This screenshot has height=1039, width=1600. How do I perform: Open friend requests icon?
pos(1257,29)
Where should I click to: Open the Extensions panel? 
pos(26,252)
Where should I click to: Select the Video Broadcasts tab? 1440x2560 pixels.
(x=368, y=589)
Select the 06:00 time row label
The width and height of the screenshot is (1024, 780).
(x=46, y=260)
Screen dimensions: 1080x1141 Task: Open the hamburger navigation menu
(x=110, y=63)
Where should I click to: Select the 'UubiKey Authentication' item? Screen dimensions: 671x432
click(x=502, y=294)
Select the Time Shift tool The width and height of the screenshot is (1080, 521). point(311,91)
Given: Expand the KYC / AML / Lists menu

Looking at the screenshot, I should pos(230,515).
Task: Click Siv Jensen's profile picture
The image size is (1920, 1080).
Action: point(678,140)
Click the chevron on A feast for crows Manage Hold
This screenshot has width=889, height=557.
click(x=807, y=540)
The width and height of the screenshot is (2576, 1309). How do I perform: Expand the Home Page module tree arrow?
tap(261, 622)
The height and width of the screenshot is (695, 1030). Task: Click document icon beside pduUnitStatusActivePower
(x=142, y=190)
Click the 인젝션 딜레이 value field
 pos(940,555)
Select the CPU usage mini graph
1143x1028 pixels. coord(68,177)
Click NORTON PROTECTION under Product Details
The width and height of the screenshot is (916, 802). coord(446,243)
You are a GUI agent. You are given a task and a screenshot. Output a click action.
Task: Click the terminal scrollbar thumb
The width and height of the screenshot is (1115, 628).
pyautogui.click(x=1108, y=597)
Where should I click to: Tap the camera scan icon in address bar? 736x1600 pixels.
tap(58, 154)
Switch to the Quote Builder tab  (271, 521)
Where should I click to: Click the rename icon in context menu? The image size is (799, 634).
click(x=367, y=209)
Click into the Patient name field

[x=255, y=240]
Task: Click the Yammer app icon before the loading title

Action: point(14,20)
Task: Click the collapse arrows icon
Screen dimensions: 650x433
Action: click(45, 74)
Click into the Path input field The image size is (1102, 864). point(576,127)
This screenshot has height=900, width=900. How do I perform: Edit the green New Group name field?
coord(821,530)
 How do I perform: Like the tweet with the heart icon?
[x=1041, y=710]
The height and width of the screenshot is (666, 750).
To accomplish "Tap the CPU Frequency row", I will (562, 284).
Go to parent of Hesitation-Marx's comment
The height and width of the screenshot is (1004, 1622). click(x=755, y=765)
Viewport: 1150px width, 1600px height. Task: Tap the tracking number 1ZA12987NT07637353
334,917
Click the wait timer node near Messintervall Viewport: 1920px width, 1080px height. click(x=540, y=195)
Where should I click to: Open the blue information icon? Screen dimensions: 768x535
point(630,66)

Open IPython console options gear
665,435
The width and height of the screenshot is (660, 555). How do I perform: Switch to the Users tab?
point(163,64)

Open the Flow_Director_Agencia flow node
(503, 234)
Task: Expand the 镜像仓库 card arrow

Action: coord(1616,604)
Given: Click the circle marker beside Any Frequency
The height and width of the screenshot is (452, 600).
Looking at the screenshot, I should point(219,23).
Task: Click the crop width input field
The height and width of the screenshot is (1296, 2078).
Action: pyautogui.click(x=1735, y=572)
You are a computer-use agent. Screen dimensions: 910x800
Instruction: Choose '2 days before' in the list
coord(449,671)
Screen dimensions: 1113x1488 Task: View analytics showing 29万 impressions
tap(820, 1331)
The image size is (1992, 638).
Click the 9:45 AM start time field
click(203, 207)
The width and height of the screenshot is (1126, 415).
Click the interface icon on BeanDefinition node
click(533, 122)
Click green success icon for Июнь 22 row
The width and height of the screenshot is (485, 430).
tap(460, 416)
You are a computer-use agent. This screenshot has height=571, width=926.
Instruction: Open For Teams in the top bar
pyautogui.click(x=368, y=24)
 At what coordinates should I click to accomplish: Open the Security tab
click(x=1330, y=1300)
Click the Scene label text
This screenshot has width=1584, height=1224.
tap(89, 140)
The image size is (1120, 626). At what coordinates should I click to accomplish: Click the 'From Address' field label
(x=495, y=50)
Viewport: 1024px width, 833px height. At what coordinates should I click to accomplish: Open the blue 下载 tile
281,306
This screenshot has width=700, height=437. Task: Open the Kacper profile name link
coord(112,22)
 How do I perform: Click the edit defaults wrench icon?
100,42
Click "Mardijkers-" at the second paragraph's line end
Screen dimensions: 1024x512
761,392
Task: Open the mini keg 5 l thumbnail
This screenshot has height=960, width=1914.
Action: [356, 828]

Task goal:
Rewrite every line of the rows above as a numbered list, leaving out the blank lines.

Exercise answer:
1. This screenshot has height=1039, width=1600. How do I perform: Open friend requests icon?
2. pos(1257,29)
3. Where should I click to: Open the Extensions panel? 
4. pos(26,252)
5. Where should I click to: Select the Video Broadcasts tab? 1440x2560 pixels.
6. (x=368, y=589)
7. Select the 06:00 time row label
8. The width and height of the screenshot is (1024, 780).
9. (x=46, y=260)
10. Screen dimensions: 1080x1141 Task: Open the hamburger navigation menu
11. (x=110, y=63)
12. Where should I click to: Select the 'UubiKey Authentication' item? Screen dimensions: 671x432
13. click(x=502, y=294)
14. Select the Time Shift tool The width and height of the screenshot is (1080, 521). point(311,91)
15. Given: Expand the KYC / AML / Lists menu
16. Looking at the screenshot, I should pos(230,515).
17. Task: Click Siv Jensen's profile picture
18. The image size is (1920, 1080).
19. Action: point(678,140)
20. Click the chevron on A feast for crows Manage Hold
21. This screenshot has width=889, height=557.
22. click(x=807, y=540)
23. The width and height of the screenshot is (2576, 1309). How do I perform: Expand the Home Page module tree arrow?
24. tap(261, 622)
25. The height and width of the screenshot is (695, 1030). Task: Click document icon beside pduUnitStatusActivePower
26. (x=142, y=190)
27. Click the 인젝션 딜레이 value field
28.  pos(940,555)
29. Select the CPU usage mini graph
30. 1143x1028 pixels. coord(68,177)
31. Click NORTON PROTECTION under Product Details
32. The width and height of the screenshot is (916, 802). coord(446,243)
33. You are a GUI agent. You are given a task and a screenshot. Output a click action.
34. Task: Click the terminal scrollbar thumb
35. The width and height of the screenshot is (1115, 628).
36. pyautogui.click(x=1108, y=597)
37. Where should I click to: Tap the camera scan icon in address bar? 736x1600 pixels.
38. tap(58, 154)
39. Switch to the Quote Builder tab  (271, 521)
40. Where should I click to: Click the rename icon in context menu? The image size is (799, 634).
41. click(x=367, y=209)
42. Click into the Patient name field
43. [x=255, y=240]
44. Task: Click the Yammer app icon before the loading title
45. Action: point(14,20)
46. Task: Click the collapse arrows icon
47. Screen dimensions: 650x433
48. Action: click(45, 74)
49. Click into the Path input field The image size is (1102, 864). point(576,127)
50. This screenshot has height=900, width=900. How do I perform: Edit the green New Group name field?
51. coord(821,530)
52.  How do I perform: Like the tweet with the heart icon?
53. [x=1041, y=710]
54. The height and width of the screenshot is (666, 750).
55. To accomplish "Tap the CPU Frequency row", I will (562, 284).
56. Go to parent of Hesitation-Marx's comment
57. The height and width of the screenshot is (1004, 1622). click(x=755, y=765)
58. Viewport: 1150px width, 1600px height. Task: Tap the tracking number 1ZA12987NT07637353
59. 334,917
60. Click the wait timer node near Messintervall Viewport: 1920px width, 1080px height. click(x=540, y=195)
61. Where should I click to: Open the blue information icon? Screen dimensions: 768x535
62. point(630,66)
63. Open IPython console options gear
64. 665,435
65. The width and height of the screenshot is (660, 555). How do I perform: Switch to the Users tab?
66. point(163,64)
67. Open the Flow_Director_Agencia flow node
68. (503, 234)
69. Task: Expand the 镜像仓库 card arrow
70. Action: coord(1616,604)
71. Given: Click the circle marker beside Any Frequency
72. The height and width of the screenshot is (452, 600).
73. Looking at the screenshot, I should point(219,23).
74. Task: Click the crop width input field
75. The height and width of the screenshot is (1296, 2078).
76. Action: pyautogui.click(x=1735, y=572)
77. You are a computer-use agent. Screen dimensions: 910x800
78. Instruction: Choose '2 days before' in the list
79. coord(449,671)
80. Screen dimensions: 1113x1488 Task: View analytics showing 29万 impressions
81. tap(820, 1331)
82. The image size is (1992, 638).
83. Click the 9:45 AM start time field
84. click(203, 207)
85. The width and height of the screenshot is (1126, 415).
86. Click the interface icon on BeanDefinition node
87. click(533, 122)
88. Click green success icon for Июнь 22 row
89. The width and height of the screenshot is (485, 430).
90. tap(460, 416)
91. You are a computer-use agent. This screenshot has height=571, width=926.
92. Instruction: Open For Teams in the top bar
93. pyautogui.click(x=368, y=24)
94.  At what coordinates should I click to accomplish: Open the Security tab
95. click(x=1330, y=1300)
96. Click the Scene label text
97. This screenshot has width=1584, height=1224.
98. tap(89, 140)
99. The image size is (1120, 626). At what coordinates should I click to accomplish: Click the 'From Address' field label
100. (x=495, y=50)
101. Viewport: 1024px width, 833px height. At what coordinates should I click to accomplish: Open the blue 下载 tile
102. 281,306
103. This screenshot has width=700, height=437. Task: Open the Kacper profile name link
104. coord(112,22)
105.  How do I perform: Click the edit defaults wrench icon?
106. 100,42
107. Click "Mardijkers-" at the second paragraph's line end
108. Screen dimensions: 1024x512
109. 761,392
110. Task: Open the mini keg 5 l thumbnail
111. This screenshot has height=960, width=1914.
112. Action: [356, 828]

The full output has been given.